RAW Video on the Canon 5D III

May 16, 2013

RAW video, well-done

If you shoot DSLR video, you know the innovative guys at Magic Latern. Magic Lantern provide third-party firmware and software that give you extra stills and video capabilities outside what the manufacturer usually provides. Alas it’s only for Canon cameras — and for the 5D series and lower — but they’re still doing great things. Their firmware bricks the camera and then supplants the manufacturer’s software/firmware and opens up a world of possibilities. Case in point is RAW video shooting.

DSLR shooters and cinematographers have been mulling the possibility of shooting their features using the RAW data — a 14-bit uncompressed file — that many cameras can produce for still photography. And they ask: Why not? Isn’t video just a bunch of stills strung together and displayed fast enough to simulate motion?
Yes, video is pretty much that.
People have been shooting HDR timelapses in JPEG — more recently using RAW photos — for a few years now. So, where’s the RAW video?

Well, it’s here and it’s coming to your DSLR.

Magic Lantern isn’t the first to make this possible, but they are the guys who could turn your full-HD DLSR into a much more valuable and versatile HD-RAW video camera. Blackmagic Design came out with their own 2K RAW-shooter for about $3000 earlier this year. But that would mean dropping another chunk of change for another body to get that capability. And for a smaller sensor (inherently more noise). What Magic Lantern will do for your Canon DSLR is allow those super-flexible 14-bit RAW data to be shot in video mode. No need to buy another camera.

This means you get that amazing full-frame dynamic range, noise performance, and color gamut that the 5D Mark II and 5D Mark III provide. You can even process them using Adobe CameraRAW!

With the latest version, CS6, that means around 2.5 stops of highlight recovery and nearly 4 stops of shadow recovery. That used to be only possible with stills, now you have that flexibility with video.

The downside to using RAW shooting, particularly with Magic Latern’s stuff, is an added step in the workflow (no biggie) and the very high information throughput. You’re going from H.264 compression (JPEG-like compression) to seeing what the sensor can see. Shooting RAW is going to suck-up memory card and hard drive space like a tornado. Each video clip is essentially 24 sRAW files every second — assuming you’re shooting RAW at 1080-24p. But such a feature could be seriously useful in those situations where only a RAW file can excel: low-light, high-dynamic range situations.

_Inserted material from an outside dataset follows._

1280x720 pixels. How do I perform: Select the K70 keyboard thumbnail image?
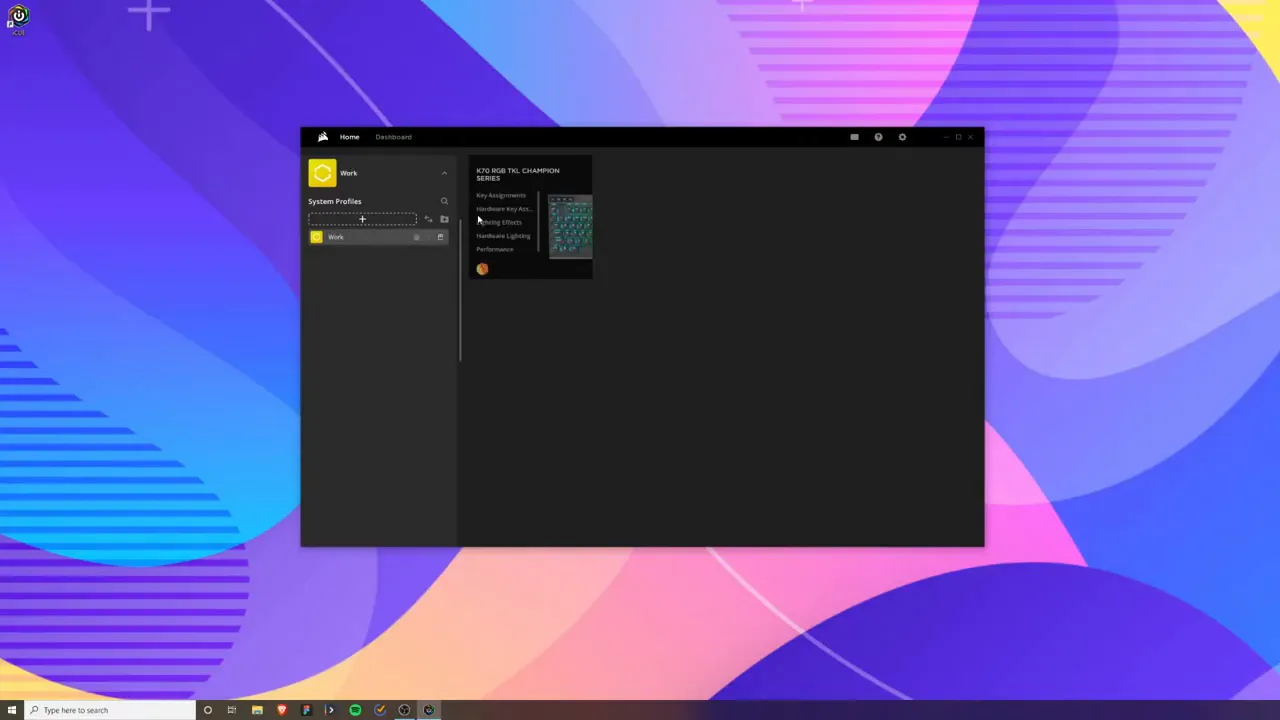point(570,228)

The files that come out of camera using Magic Lantern’s RAW software is unreadable without their conversion app. But once it’s done converting, you’ll have a bunch of DNG files you can process and re-process using Adobe CameraRAW, then simply drop them into Adobe AfterEffects or another grader or video editor.

Take a peek at these two videos using Magic Latern’s firmware:

Canon 5D mark III RAW vs. Blackmagic Cinema Camera RAW from cinema5D on Vimeo.

You can see just how flexible and more detail there is in these video files. With only a slight adjustment to your workflow and an upgrade in your storage capabilities, you’ve got something special in your hands.